それによると売上高は1519億米ドル(約17兆3998億円)で対前年比1.5%増。純利益は45億9600万米ドル(約5283億円)で対前年比38%の減。結果1株利益は1ドル15セントとなり、大幅な純利益減となった。
なおこれを第4四半期でみると、卸売販売台数の減少影響により売上高で前年同期比4%減の387億米ドル(約4兆4329億円)。米国単独では2%の減収となっている。
同営業利益は20%減の21億米ドル(約2405億円)。調整後の1株利益は0.30ドルとなり、当初の市場予想(0.31ドル)を下回った。
減益の主たる要因となったのは、新興国市場に於ける販売成績の下落にある。中でもドル高影響が色濃い国にアルゼンチン、ブラジル、南アフリカ、中国などを挙げている。
2017年通期の見通しについては、既に自動車販売市場の減速が始まっている北米に加え、英国の欧州連合(EU)離脱が事実上動き出した欧州地域でも売り上げが減少するとみている。
これにドル高懸念と原油要因が影響。決済数値の下落が予想されるとし、かねてよりの2017年の利益が2016年を下回るとの見通しを据え置いている。
加えて、先のトランプ政権圧力によるメキシコ撤退コストも重しになっていくとしている。実際、同社は同日16億米ドル(1833億円)を投じるとしていたメキシコの新工場建設計画取り止めに絡む費用として、約2億米ドル(約228億円)の特別損失を計上した。

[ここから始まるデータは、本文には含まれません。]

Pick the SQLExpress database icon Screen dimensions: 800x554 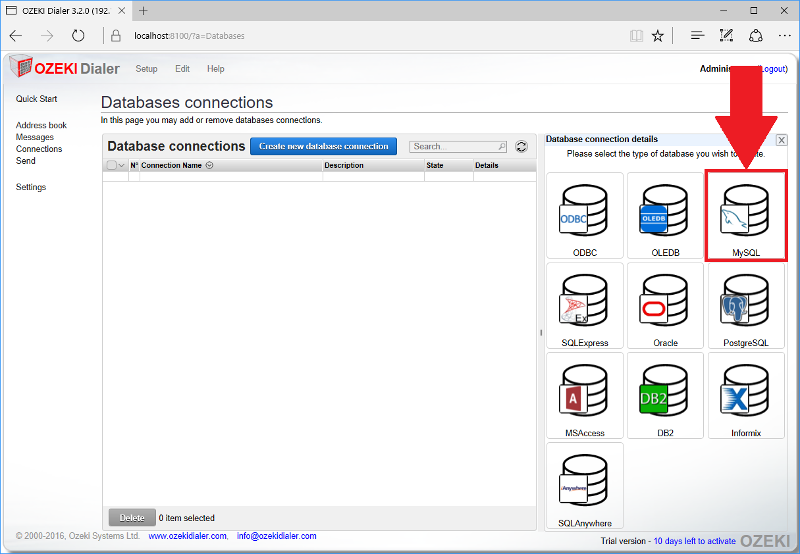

ちなみに北米部門だけの調整後利益率では、8.5%と前年同期の8.2%から上昇した。同じく同切り口での第4四半期及び2016年通年利益についても、リコール関連費用の5億7000万米ドル(655億円)の影響を含みながらも北米部門が貢献している。
これは対メキシコペソに対して、ドル高の影響が出ていることも関連しており、メキシコでのインフレ上昇により、皮肉にもメキシコ生産による割安感が増してきている。

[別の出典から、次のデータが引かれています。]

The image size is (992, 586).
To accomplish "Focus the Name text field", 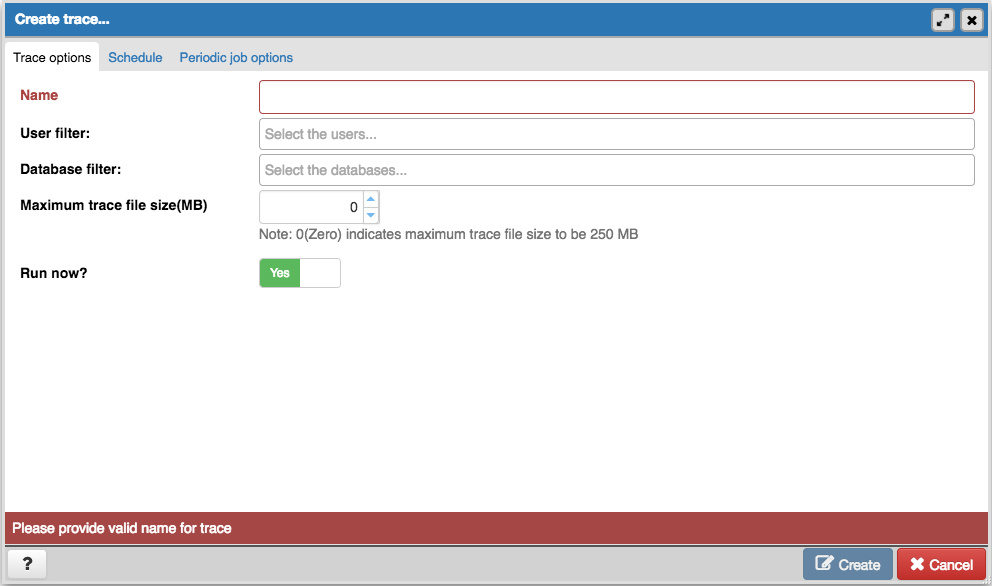I will tap(616, 97).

今後もドル高の維持が進めば、さらにメキシコ生産の優位性が増すという結果につながる。
トランプ大統領就任後、米国政府は「国境税」などの税制改正を掲げ、国内自動車メーカーに米国内の製造拠点拡大を要請しているが、メキシコ経済の2017年の先行きはトランプ大統領の「壁」の問題がなくても困難である。
このことから今後もドル高が続いていくことになれば、為替の影響により経営マターでは、海外生産のカードが益々有利になっていく。
つまり、このままドル高が続く場合、既に保有しているメキシコ生産拠点については、政府と折り合いをつけつつ、維持していく方が得策である可能性が浮き彫りになってきている。